Monies in dormant mobile money accounts and accounts of deceased customers will remain accessible to their owners and families without any restrictions, the Chief Executive Officer (CEO) of the Ghana Chamber of Telecommunications, Mr Kenneth Ashigbey, has said.
Mr Ashigbey explained that electronic money issuance was backed by cash which were kept at universal banks to provide some form of guarantee for deposited funds and help ensure that monies kept in electronic wallets were safe.
“This makes it impossible for anybody’s money to be abused at all’, he said.
Mr Ashigbey was reacting to rumors suggesting that mobile money service providers were withholding monies in dormant accounts and monies belonging to deceased customers, according to a statement issued by the Chamber on Tuesday.
He said the Payment Systems and Services Act clearly stated how dormant accounts should be treated and that made it unlawful for service providers to go contrary to it.
“According to Article 33 (4) of the Act, electronic money issuers are required to treat MoMo accounts which have not registered a transaction for 12 consecutive months as dormant accounts and the operators would remind customer on the 11th month through an SMS so if there is no transaction in the 12th month, the account would be suspended and the account blocked but the balance of the dormant account is transferred along with identifying information to a separate account with any bank designated by the Bank of Ghana for a period not exceeding three years,” Mr Ashigbey said.
He explained that after the three years period, if the holder of the account or the executors of the deceased person did not make a claim, the service provider shall transfer all the funds to the Bank of Ghana or an institution designated by the Bank of Ghana and retain all identifying information.
Next of kin entitlement
In that same breath, Mr Ashigbey explained that at the registration stage of opening a mobile money account, a provision was made for customers to identify their next of kin for future purposes.

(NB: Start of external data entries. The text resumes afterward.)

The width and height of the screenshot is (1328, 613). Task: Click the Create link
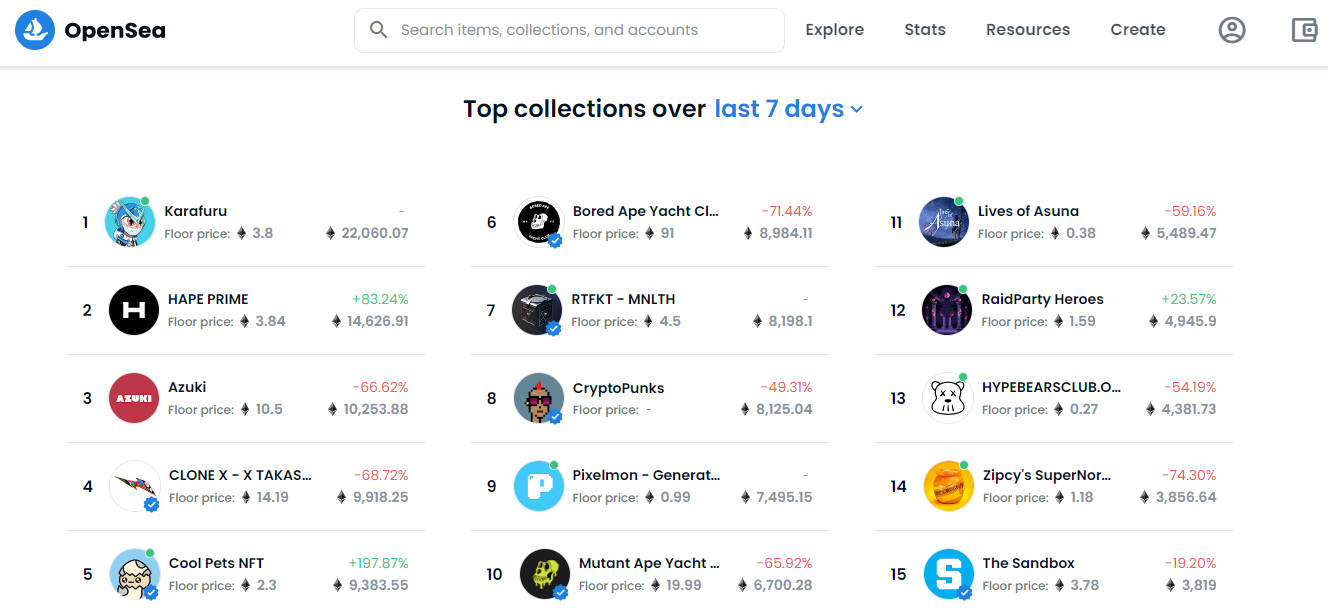click(x=1137, y=30)
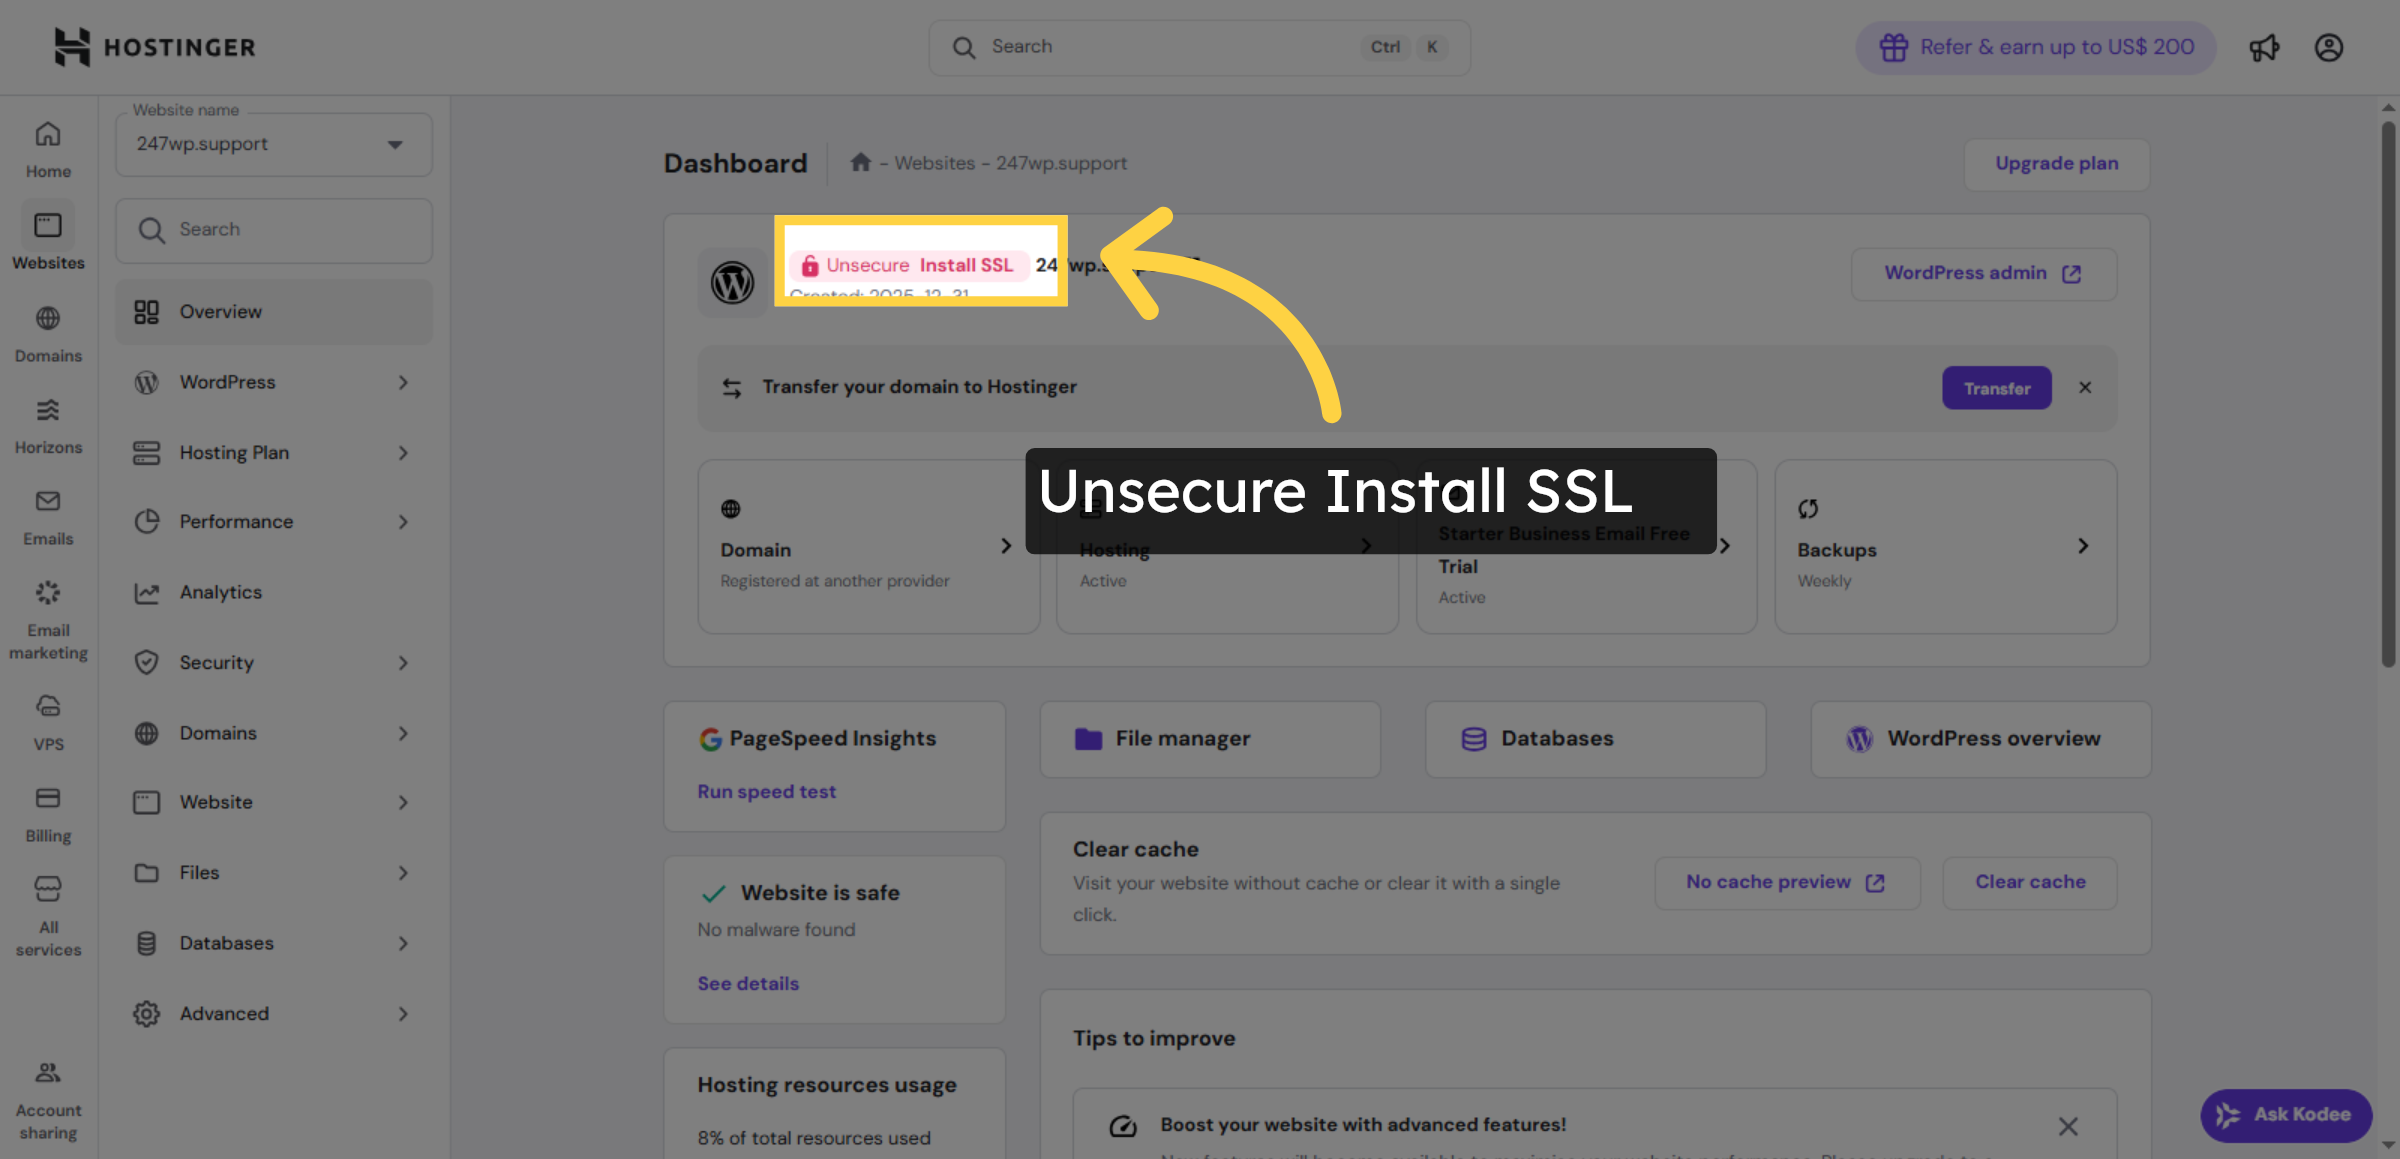The image size is (2400, 1159).
Task: Click the account profile icon
Action: point(2328,47)

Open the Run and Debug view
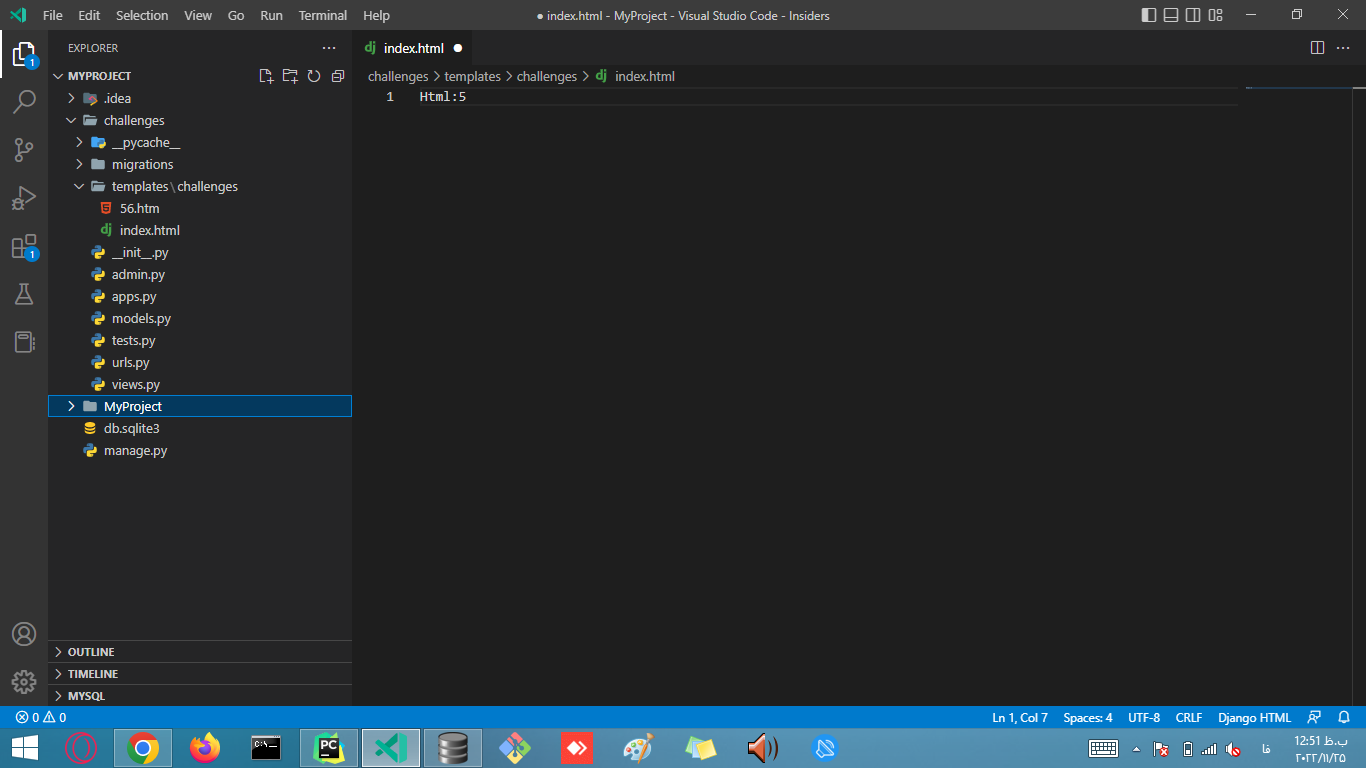[x=24, y=198]
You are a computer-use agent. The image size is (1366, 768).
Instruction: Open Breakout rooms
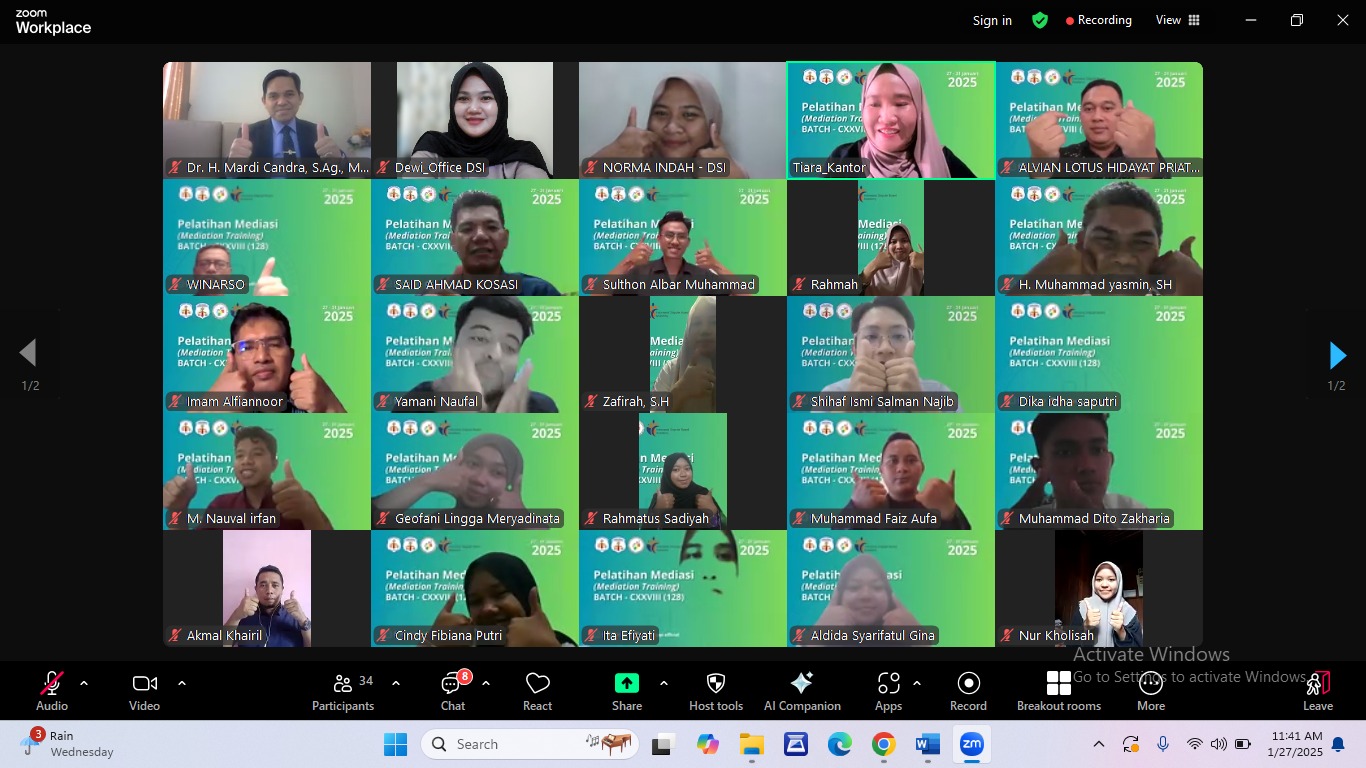pyautogui.click(x=1059, y=690)

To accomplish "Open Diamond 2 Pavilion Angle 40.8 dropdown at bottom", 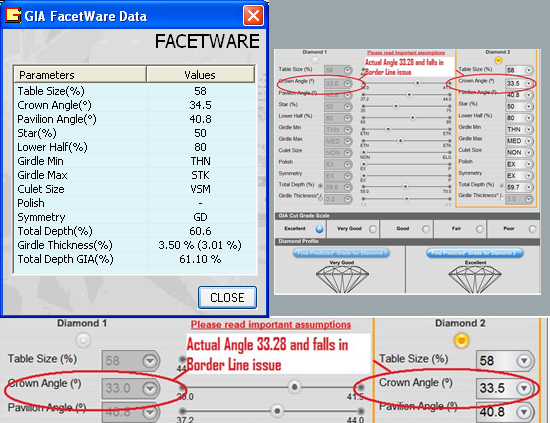I will click(524, 412).
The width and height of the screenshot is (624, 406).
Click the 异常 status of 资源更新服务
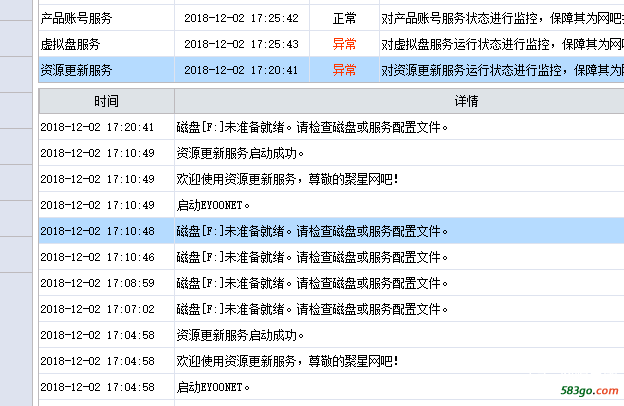(344, 70)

“At the registration of mobile money, one of the know your customer (KYC) that our providers ask for is your next of kin. This is required by all of our members and even so, allow those who have not provided their next of kin to update their detail. During the on-board system, you are required to provide the name and contact number of your next of kin. And that is constantly being taken.
“Additionally, next of kin is not static and clients can update them as often as they desire to change who their next of kin is,” he said.
He further explained that when a customer died and the family sought to make claims, they were required to provide proof of death which is a death certificate, and that the family member must prove to be the rightful executor of the estate of the deceased.
“So, you would have to provide a copy of the will of the deceased. However, if the person died without a will, that is, died intestate, you have to provide letters of administration from the court and provide an ID of the executors of the estate of the deceased.
“It is based on this that the MoMo operators, after they have established the death of the clients, and the fact that you are the rightful executor of the estate, will make available the balance on the account for distribution to the rightful beneficiaries of the estate,” he said.
He explained that the process was no different from that of other financial institutions who also required by law similar processes to make claims on the funds of deceased family members.
“It is not a different process from what pertains for any financial services. In as much as we want to ensure that genuine beneficiaries of estates have access to the funds of their benefactors when the unfortunate incident of a death occurs, we also as law abiding organisations will want to prevent fraudulent access to our customers funds.” Mr Ashigbey said.